-- Provided text --

# How can I increase my CPU's performance?



## Ko2

Is there any programs or tips on how to increase my CPU's performance? Its not exactly slow but i'm just wondering if there is any way it can improve?


----------



## JMPC

To start you'd really need to post information about your PC (make/model) and all of the components. 

If you're just looking for general information: http://www.techsupportforum.com/for...erclocking-read-here-for-starters-232382.html

or Google "Overclocking" and you'll find tons of info.


----------



## Tyree

What do you need to do that your CPU is hindering?


----------



## narmour

Tyree said:


> What do you need to do that your CPU is hindering?


Obviously nothing time pressing...


:4-dontkno


----------



## accessoriesguy

depends on the processor, but making sure it runs cool always lets the processor work most optimally!
AKA Water Cooling!

I am very picky about performance and do clean installs of the OS every year, just so any extra programs that I installed for single use, caches, etc. gets cleared up and I keep only what I need. This removes extra background processies and frees up some hard drive space, as well as brings the OS back to optimum. So i get a more responsive feel again.

-- Click-target data --
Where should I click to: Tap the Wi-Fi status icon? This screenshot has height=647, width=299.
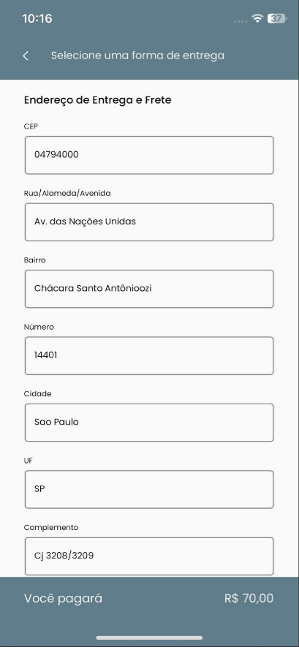coord(257,18)
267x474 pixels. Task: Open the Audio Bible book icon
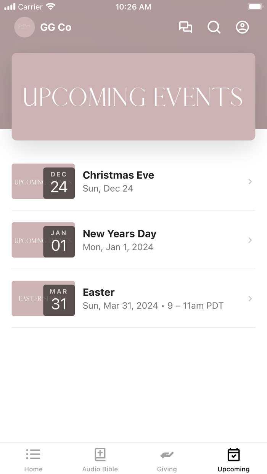tap(100, 454)
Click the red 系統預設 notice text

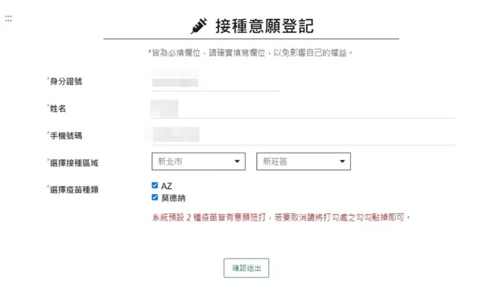pos(281,218)
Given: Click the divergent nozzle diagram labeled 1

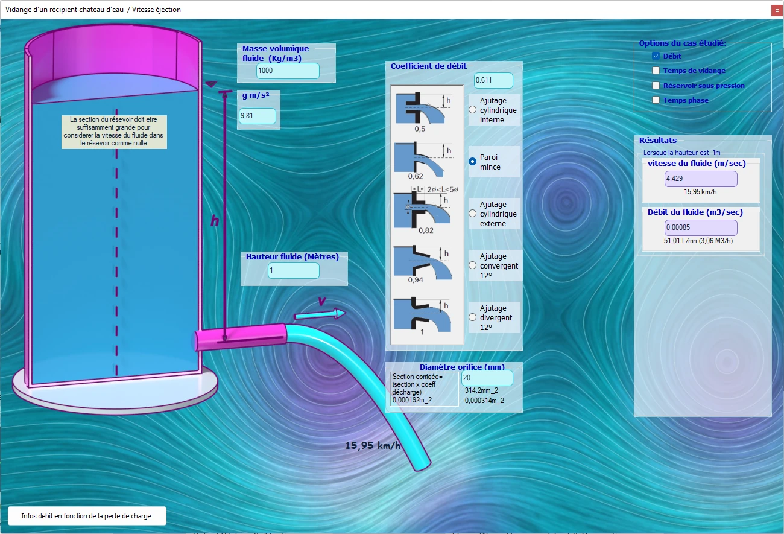Looking at the screenshot, I should [x=423, y=316].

-- Written exercise 1 --
List the username of every participant who posts in the CPU performance thread.
-- Written exercise 2 --
Carry on the CPU performance thread from the point where its last post ends.
The entries stand apart from the CPU performance thread and bear no relation to it.

-- Exercise answer 1 --
Ko2, JMPC, Tyree, narmour, accessoriesguy

-- Exercise answer 2 --
----------



## Jay_JWLH

Well for starters, unless you have temperature headroom to spare, then you are going to need to look at some alternative cooling for the CPU. Whether it be a higher performance heatsink/fan, or a watercooling kit or even a watercooling setup, you need a way to combat the increase in temperature. Otherwise you risk causing long term harm to your hardware.

If your CPU is multiplier locked (which a lot are), then chances are it will be a whole lot more complicated because you will be dealing with things like the FSB frequency instead, which also deals with over-clocking other hardware simultaneously as well.
And... if you are running a OEM system, then chances are your BIOS isn't all that friendly to OC'ing. This is where telling us what your hardware specifications are, is so important. The PSU is also important as well, because without enough power to feed the CPU, it will just lead to further heat and potential damage.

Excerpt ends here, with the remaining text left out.